## Text to read
— Begin —

How to OCR Purchase Orders For Automation

A typical automated procurement process at any company has multiple documents associated with it like Invoices, Purchase Orders, Delivery Notes, etc. This process has been a consistent focus of technology-based improvements to reduce the overhead. A major optimization has been through the digitization of these documents leading to lower costs, faster turnaround times, and a reduction in error rates. This post will outline the current state-of-the-art technology in OCR-based data capture from these documents specifically focusing on Purchase Orders.

Without going into too much detail a typical procurement workflow looks like this:

  1. Buyer shares a Purchase Order
  2. The vendor generates an Invoice
  3. Buyer generates a GRN / Order Receipt Note

There are some subtle differences between the data capture process and requirements for each of these documents because of the difference in the information contained and the structure of these documents. A major difference is also because of who is preparing the document and as a result who has the need to digitize the document.

— End —

## Task brief
Retype the passage from the article on OCR for purchase orders, starting with "There are some" and going on through "digitize the document.".

## Supplied information
— Begin —

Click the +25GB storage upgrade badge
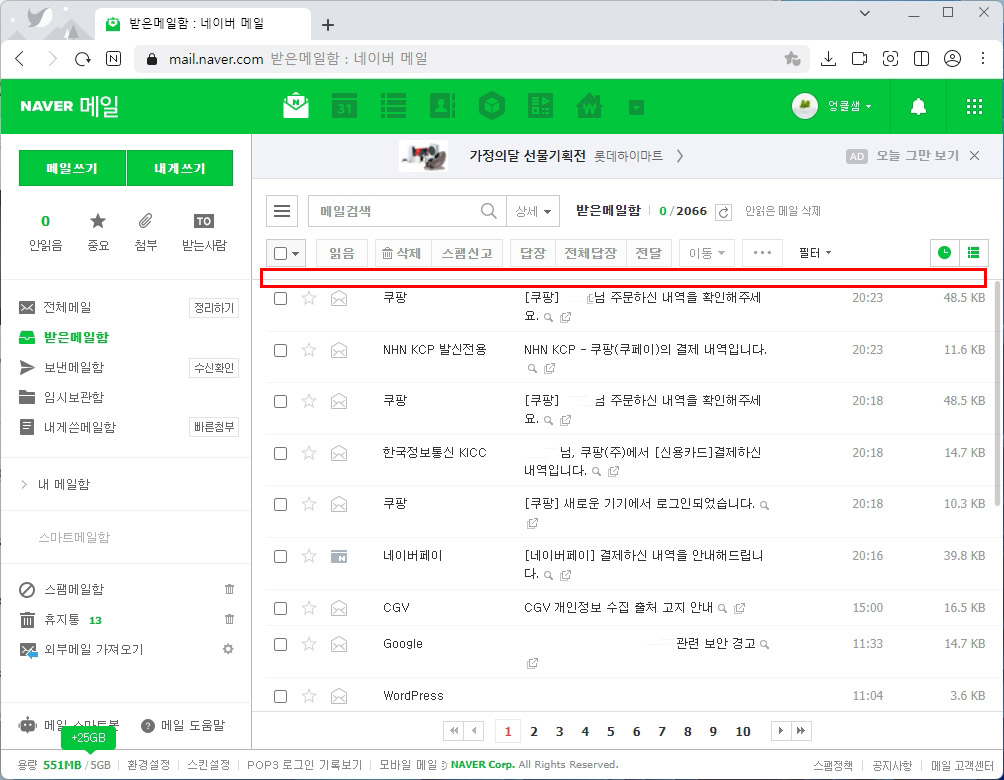This screenshot has width=1004, height=780. pyautogui.click(x=88, y=737)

— End —

## Output
There are some subtle differences between the data capture process and requirements for each of these documents because of the difference in the information contained and the structure of these documents. A major difference is also because of who is preparing the document and as a result who has the need to digitize the document.